Na Prática: Muitos estudantes relatam desgastes físico e emocional durante o ano pré-vestibular. Como você lidou com essa situação? Você acha que ela gerou efeitos na sua saúde hoje?
No meu caso, eu não achei que ia passar e muito menos achei que ia passar em primeiro. No fim, o que mais me desgastou foi o fato de que estudar para o vestibular é um pricesso que demanda muita dedicação e é muito solitário. Eu passei muitas horas sozinho aqui no meu quarto. É importante tomar muito cuidado para que o desgaste não te domine.
Na Prática: E como você fez isso?
Eu acredito que a vida tem três pilares ao estudar: o acadêmico, o emocional e o físico. Um deles sempre vai estar mais atrofiado. Como eu tenho diabetes, preciso me cuidar muito e, por isso, eu não abdiquei de exercício físico e sono de jeito nenhum. Eu dormia nove horas por dia.
Agora, no pilar social, eu fiquei muito desgastado. Tentava superar isso com ajuda da música. E quando não dava mais, eu saía com alguém para tomar um sorvete. Tirar férias, também, no meio dos estudos, me ajudou muito. Mas, do ENEM em diante, eu fiquei muito ansioso e cada prova me deixava ainda mais ansioso.
Depois da primeira fase eu voltei para Belo Horizonte chorando. E, para a segunda fase, eu passei a maturar a ideia de que não passaria. No fim, acho importante dizer que eu tive sorte. O vestibular demanda dedicação e um pouco de sorte também.
NaPrática: Você considera que esse processo valeu a pena no fim das contas? Quais são as suas expectativas para os próximos anos?

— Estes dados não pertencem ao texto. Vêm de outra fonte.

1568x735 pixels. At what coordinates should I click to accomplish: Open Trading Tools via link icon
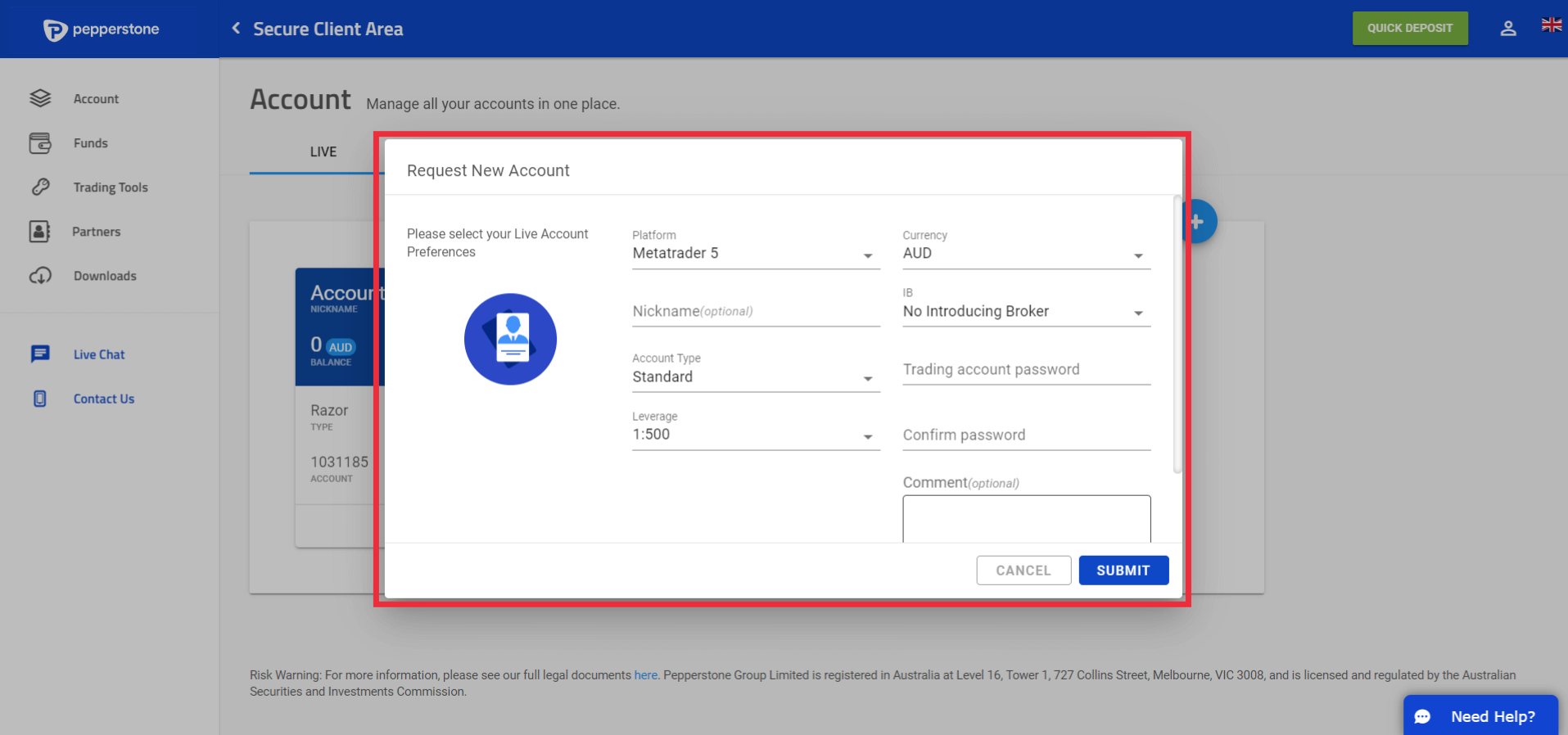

Rafael: Valeu a pena, com certeza. Realizei um sonho. Tremi de felicidade. Eu não tenho uma visão definida, mas quero me desenvolver enquanto ser humano, ter sempre ao meu lado pessoas de um círculo pessoal positivo para mim, pessoas que eu amo. E quero impactar a sociedade através de pesquisa, seguir o caminho de ajudar pessoas e salvar vidas.